SAN JOSE, Costa Rica — The Nicaraguan government and U.S.-backed rebels agreed Monday on a mediator's proposal to open indirect cease-fire negotiations in the Dominican Republic, ending a monthlong dispute over the site of the talks.
Each side announced that it will send a negotiating team to meet separately in the Dominican capital of Santo Domingo on Thursday with the mediator, Cardinal Miguel Obando y Bravo.
Disagreement over a site had threatened to delay the talks and prolong the six-year-old conflict. The dispute had been simmering since the Sandinista government agreed on Nov. 5 to negotiate a truce with rebel leaders and asked Obando, Nicaragua's Roman Catholic primate, to act as a go-between.

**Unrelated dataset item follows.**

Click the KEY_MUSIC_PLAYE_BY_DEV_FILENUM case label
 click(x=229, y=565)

Obando offered the site Monday after the Nicaraguan Bishops Conference met in Managua to endorse his mediator role.
Can Make Own Proposals
The cardinal told reporters that each side had handed him an initial proposal that he was sure the other would reject. But he said both parties had given him authority to make his own proposals to move the negotiations forward.
"It will probably take a lot of talking, a lot of discussions and maybe a lot of time," Obando said.

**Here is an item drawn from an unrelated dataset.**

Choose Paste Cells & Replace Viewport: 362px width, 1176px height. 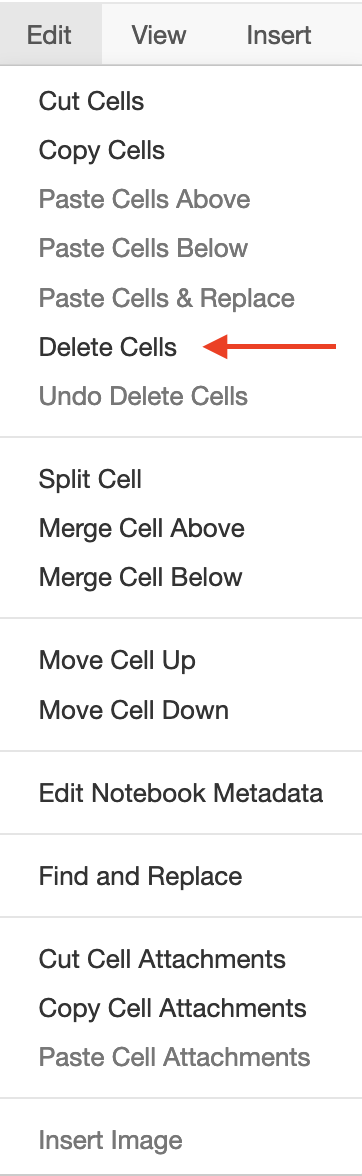(x=181, y=298)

The talks will be the third effort to halt a guerrilla war under terms of a Central American peace accord signed by the region's five presidents on Aug. 7. Negotiations to end fighting in El Salvador and Guatemala have broken off.
The wrangling over the site of the Nicaraguan talks was settled by compromise.

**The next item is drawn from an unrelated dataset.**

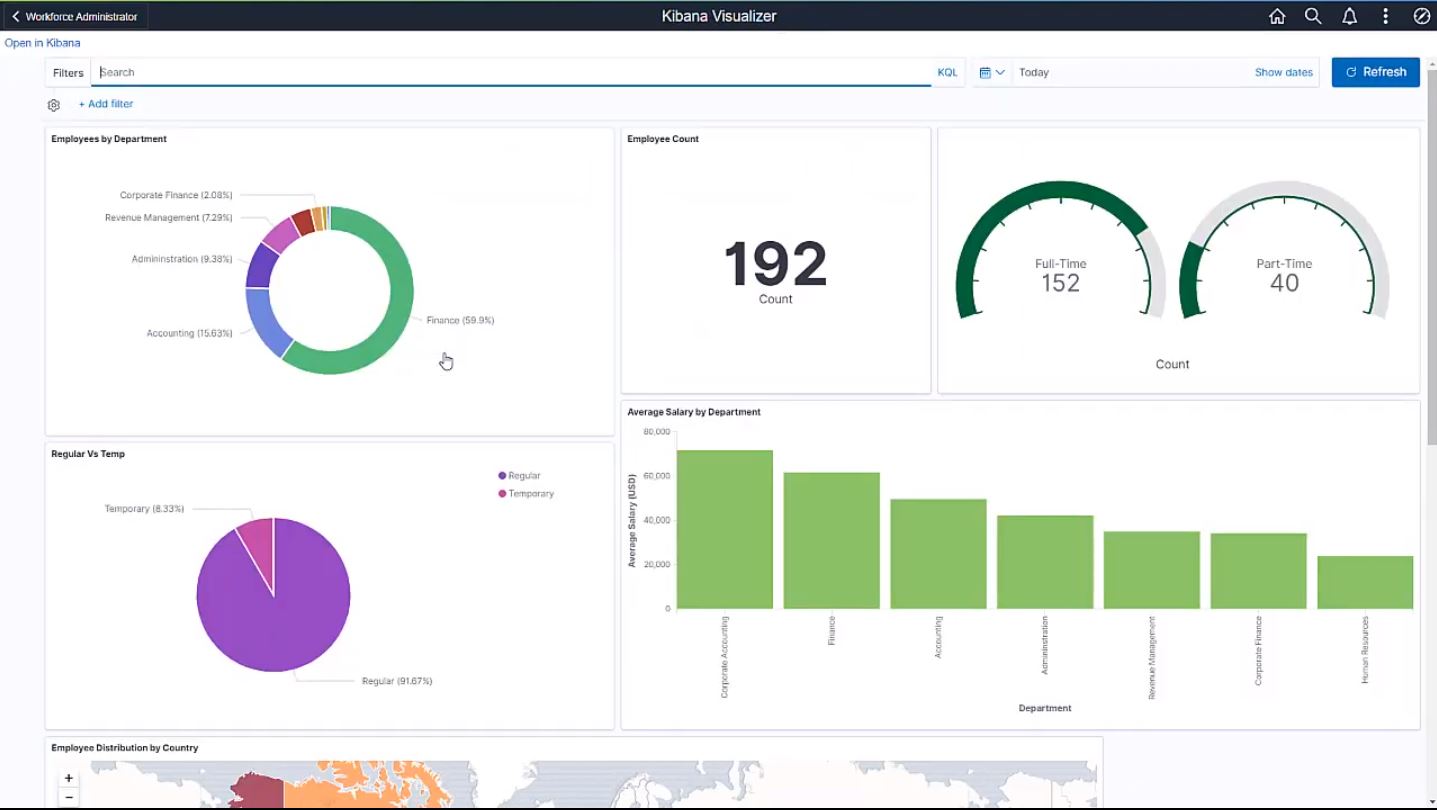This screenshot has height=810, width=1437.
Task: Click the Home icon in the header
Action: [1276, 16]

Nicaraguan President Daniel Ortega had said he wanted the talks held in Washington so that House Speaker Jim Wright (D-Tex.), an opponent of U.S. aid to the Contras, could be involved as a witness to the Sandinistas' good faith.
Ortega traveled to Washington with the government's 11-point truce proposal and invited Obando to receive it there on Nov. 13, in Wright's presence.
Rebel leaders rejected Washington as a site because they want to play down their image as a U.S.-financed insurgency. Instead, they suggested talks in Managua, and Obando endorsed the idea. But when they offered last week to send a delegation to the Nicaraguan capital to hand their cease-fire proposal to Obando, the Sandinistas refused to permit a plane carrying the rebels to land in Nicaragua.
Ortega said exiled rebel leaders could not return to Nicaragua without accepting amnesty, a condition that they reject.
The Sandinistas ruled out talks elsewhere in Central America, arguing that the August peace accord prohibited organized activity by insurgent leaders anywhere in the region--even for peace negotiations.
Costa Rican President Oscar Arias Sanchez, author of the peace accord, did not accept that interpretation. But Arias asked Obando to call off his scheduled meeting with Nicaraguan rebel leaders here after Ortega telephoned both men last week to object.
Arias told reporters Sunday that he was "getting more and more impatient" with the dispute over the site "while hundreds of Nicaraguans die on the battlefield."
Rebel leaders said privately that they were upset by Arias' decision but went along with it in the interest of avoiding further delay.
The Dominican Republic was chosen to host the truce talks because it is the closest democratic country that is not part of Central America or the Contadora Group of eight Latin American nations, Costa Rican officials said.
Rebel leaders had told Obando that they thought the governments of the Contadora nations--Mexico, Panama, Colombia, Venezuela, Peru, Brazil, Uruguay and Argentina--were more favorable to the Sandinistas.
Ortega, who received the rebels' truce proposal Monday, named a negotiating team headed by Maj. Ricardo Wheelock, chief of army intelligence.
The four-man rebel team that will go to Santo Domingo is headed by Jaime Morales Carazo, a former banker in Nicaragua and now a civilian adviser on Contra military affairs. The team includes two other civilians and a rebel field commander, Walter Calderon.
Obando named two Nicaraguan bishops and a lawyer-priest as advisers. He said they expect to meet with both sides Thursday, make suggestions for modifying their proposals and return to Managua that day.
The Sandinista truce offer made public by Ortega would require the estimated 10,000 rebel troops inside Nicaragua to move into one of three government-controlled cease-fire zones and surrender their weapons within a month to be eligible for amnesty.
The Contra proposal has not been made public.